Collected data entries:
══════════════════════════════
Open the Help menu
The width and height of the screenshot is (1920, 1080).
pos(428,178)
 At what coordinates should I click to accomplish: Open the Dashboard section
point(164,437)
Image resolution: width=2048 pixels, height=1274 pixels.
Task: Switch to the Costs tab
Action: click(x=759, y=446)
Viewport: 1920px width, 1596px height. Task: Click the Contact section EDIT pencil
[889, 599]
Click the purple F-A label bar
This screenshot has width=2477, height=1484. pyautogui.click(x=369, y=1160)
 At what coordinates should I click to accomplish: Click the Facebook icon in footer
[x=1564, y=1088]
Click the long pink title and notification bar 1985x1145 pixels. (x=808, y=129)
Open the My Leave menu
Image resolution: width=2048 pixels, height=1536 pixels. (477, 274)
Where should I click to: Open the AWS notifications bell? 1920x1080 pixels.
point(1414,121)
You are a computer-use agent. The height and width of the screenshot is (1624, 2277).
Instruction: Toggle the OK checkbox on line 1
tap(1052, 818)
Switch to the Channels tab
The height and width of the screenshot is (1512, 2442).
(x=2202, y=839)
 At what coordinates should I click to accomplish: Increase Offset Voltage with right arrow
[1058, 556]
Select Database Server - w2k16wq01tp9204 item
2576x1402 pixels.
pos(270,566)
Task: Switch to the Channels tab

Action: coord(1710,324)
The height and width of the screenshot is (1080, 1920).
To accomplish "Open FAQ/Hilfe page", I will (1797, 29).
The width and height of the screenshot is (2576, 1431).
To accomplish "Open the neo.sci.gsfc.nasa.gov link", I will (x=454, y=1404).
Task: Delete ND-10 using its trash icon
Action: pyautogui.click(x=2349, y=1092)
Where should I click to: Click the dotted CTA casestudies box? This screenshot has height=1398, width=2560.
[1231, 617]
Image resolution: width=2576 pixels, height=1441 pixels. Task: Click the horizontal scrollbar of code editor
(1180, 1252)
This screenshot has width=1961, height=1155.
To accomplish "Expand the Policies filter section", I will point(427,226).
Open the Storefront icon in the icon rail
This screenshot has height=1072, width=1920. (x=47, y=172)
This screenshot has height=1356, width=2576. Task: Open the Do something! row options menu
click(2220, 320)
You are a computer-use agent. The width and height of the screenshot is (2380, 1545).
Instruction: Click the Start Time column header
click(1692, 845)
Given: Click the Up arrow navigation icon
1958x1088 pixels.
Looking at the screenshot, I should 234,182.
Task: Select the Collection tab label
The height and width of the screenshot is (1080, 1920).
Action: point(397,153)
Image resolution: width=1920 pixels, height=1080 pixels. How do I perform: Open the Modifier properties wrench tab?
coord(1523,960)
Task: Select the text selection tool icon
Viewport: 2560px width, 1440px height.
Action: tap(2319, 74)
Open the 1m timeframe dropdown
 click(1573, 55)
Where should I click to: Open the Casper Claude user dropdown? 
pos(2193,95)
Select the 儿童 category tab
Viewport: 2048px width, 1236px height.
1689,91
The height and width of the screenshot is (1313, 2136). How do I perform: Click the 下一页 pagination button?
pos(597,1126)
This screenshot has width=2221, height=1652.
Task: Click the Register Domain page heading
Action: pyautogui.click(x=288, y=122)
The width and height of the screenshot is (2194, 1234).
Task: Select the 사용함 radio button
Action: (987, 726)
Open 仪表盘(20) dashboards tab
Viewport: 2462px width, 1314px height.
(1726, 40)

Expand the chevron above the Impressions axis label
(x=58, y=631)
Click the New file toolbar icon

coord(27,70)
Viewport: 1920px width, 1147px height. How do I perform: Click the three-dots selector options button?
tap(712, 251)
══════════════════════════════
THE TASK:
Whenever the word "agent" shows up in a line of the entries, copy that line.

REPLY:
You are a computer-use agent. The height and width of the screenshot is (1624, 2277).
You are a computer-use agent. The width and height of the screenshot is (2380, 1545).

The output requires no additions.